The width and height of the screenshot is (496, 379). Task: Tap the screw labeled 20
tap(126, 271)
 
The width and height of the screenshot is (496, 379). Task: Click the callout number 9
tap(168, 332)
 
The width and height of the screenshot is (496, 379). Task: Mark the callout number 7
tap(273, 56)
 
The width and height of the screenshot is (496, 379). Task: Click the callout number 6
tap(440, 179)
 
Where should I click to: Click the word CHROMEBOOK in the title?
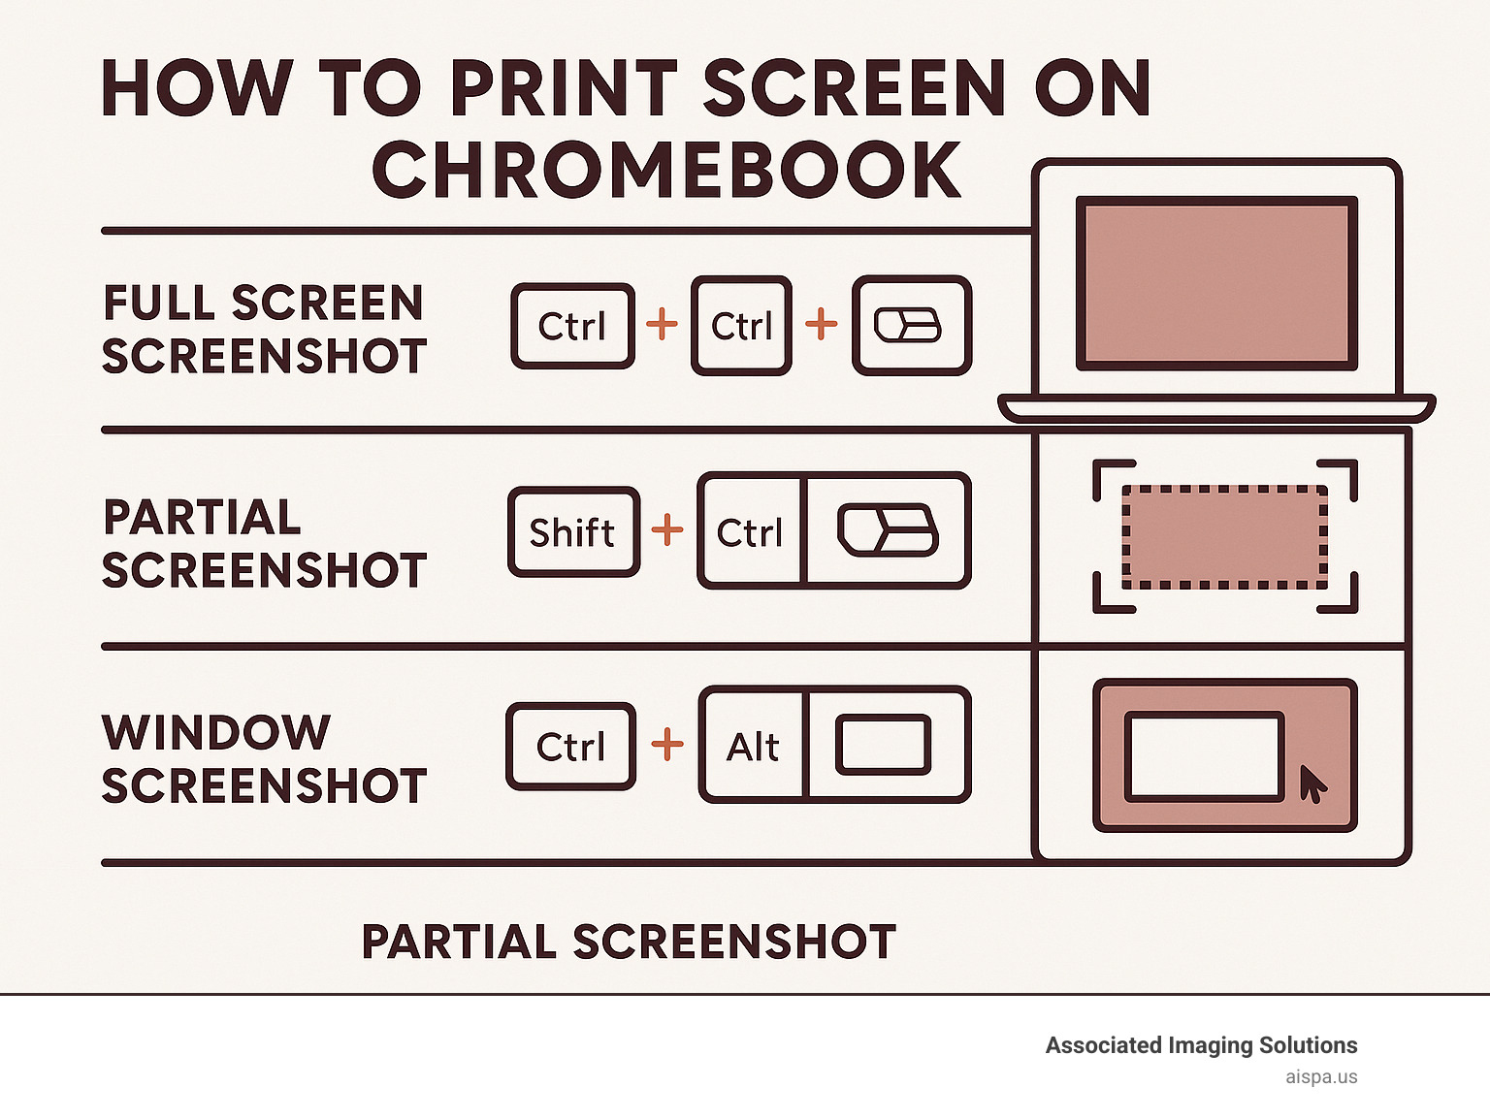coord(666,170)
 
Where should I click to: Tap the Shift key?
coord(572,532)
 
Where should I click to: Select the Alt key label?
coord(753,747)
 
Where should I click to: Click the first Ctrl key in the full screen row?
coord(572,326)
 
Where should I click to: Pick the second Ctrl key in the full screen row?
coord(741,326)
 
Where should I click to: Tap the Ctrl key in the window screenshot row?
coord(570,747)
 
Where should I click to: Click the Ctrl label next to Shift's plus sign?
coord(749,532)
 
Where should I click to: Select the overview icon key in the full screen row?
coord(910,326)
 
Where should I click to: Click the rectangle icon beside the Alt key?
coord(883,745)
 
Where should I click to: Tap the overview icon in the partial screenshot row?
coord(887,530)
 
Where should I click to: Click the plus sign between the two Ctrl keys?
coord(662,324)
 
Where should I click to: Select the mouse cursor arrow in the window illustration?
coord(1312,783)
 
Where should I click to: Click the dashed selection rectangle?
coord(1224,536)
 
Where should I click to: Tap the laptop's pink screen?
coord(1216,283)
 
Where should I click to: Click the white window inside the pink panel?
coord(1204,756)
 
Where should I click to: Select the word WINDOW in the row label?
coord(216,732)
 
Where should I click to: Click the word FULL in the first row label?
coord(159,303)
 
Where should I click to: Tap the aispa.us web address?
coord(1321,1076)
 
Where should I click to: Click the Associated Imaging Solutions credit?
coord(1201,1045)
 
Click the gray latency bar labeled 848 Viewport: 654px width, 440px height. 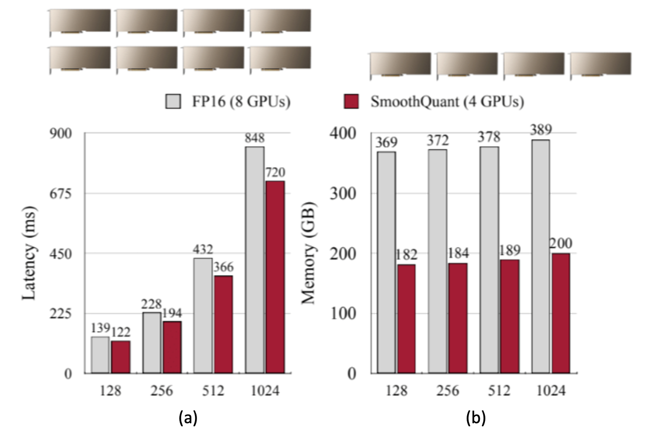click(254, 260)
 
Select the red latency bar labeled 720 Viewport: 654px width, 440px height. click(275, 277)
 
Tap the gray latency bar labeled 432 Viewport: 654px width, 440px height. click(203, 316)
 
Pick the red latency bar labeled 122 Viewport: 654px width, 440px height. click(121, 357)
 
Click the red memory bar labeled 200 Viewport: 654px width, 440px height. click(561, 313)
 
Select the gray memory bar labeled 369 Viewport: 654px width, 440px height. click(386, 262)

> Given problem
Print everything from the line containing "Where should I click to: Pick" down to the line containing "coord(749,532)", reproducing those lines of the material word for word.

> Problem solution
Where should I click to: Pick the second Ctrl key in the full screen row?
coord(741,326)
 
Where should I click to: Tap the Ctrl key in the window screenshot row?
coord(570,747)
 
Where should I click to: Click the Ctrl label next to Shift's plus sign?
coord(749,532)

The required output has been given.